そして、これから湊と奏が通う場所はサニーエリアにある校舎だ。これはラウデラの独断で決めたこと。何故かと言うと、目の届く範囲に置いておきたかったというのもあるのだが、サニーエリア以外のエリアにはそれぞれ貴族がいるため貴族の影響力が強い。もし、闇の一族と疑いのある湊たちを他のエリアに編入させると高確率で貴族が尋問をするだろう。知らないことを知っていると決めつけてだ。その点、サニーエリアには貴族は居ない、居るのは平民だけで誰かに命令されることもない。例え、五大貴族がサニーエリアにいる湊たちを何かしようとしても、うちの国民に何か用か、と突っぱねることもできる。

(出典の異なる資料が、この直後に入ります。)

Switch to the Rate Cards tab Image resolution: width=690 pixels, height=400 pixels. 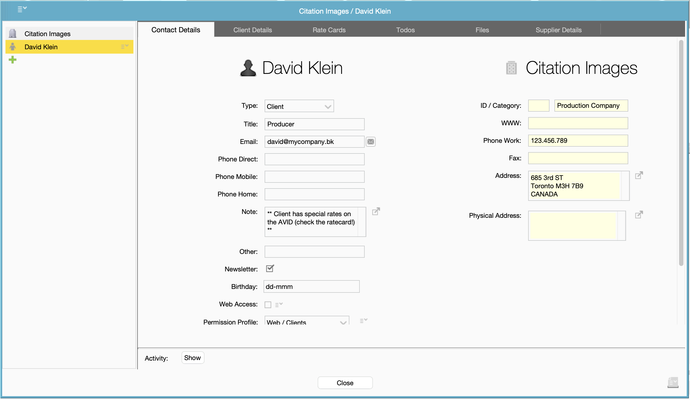click(x=329, y=30)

ゆえに、中立国サンテリアは五大貴族の不可侵領域とも呼ばれている。



◇◆◇◆◇◆◇◆



「ここが、ミナトさんとカナデさんの家です」


フィルネに案内された家は、校舎から15分くらい離れた2階建ての一軒家だった。周りに家は無く、両端と後ろを林で囲まれ、唯一林が無い正面玄関からは湊たちが歩いてきた並木道が続いている。

中に入ると広々としていた。キッチンやテーブル、冷蔵庫、電子レンジ、テレビまで揃っている。

どうやら、家具一式はあるようだ。

物件としては、良い方と言える。


「いいんですか?本当にこの家を俺たちだけで使って」

「はい。この家はミナトさんとカナデさんのものです。ですから、好きに使ってくれて構いません」


秘書モードのフィルネが答えた。



◇◆◇◆◇◆◇◆



家の中を一通り見た湊と奏は制服の試着をすることになった。

制服は事前に学園側が家に用意していたものだ。サイズはマーズから聞いていて、湊たちに合うように作ってあるとのことだった。

万が一、サイズが違ったら作り直さなくてはならない。そのための試着なのだが…………。


シュル、シュル、シュルシュル………バサッ。


後ろから布と布が擦れ合う音と布が床に落ちる音が聞こえてくる。

湊の後ろで奏が制服に着替えているのだ。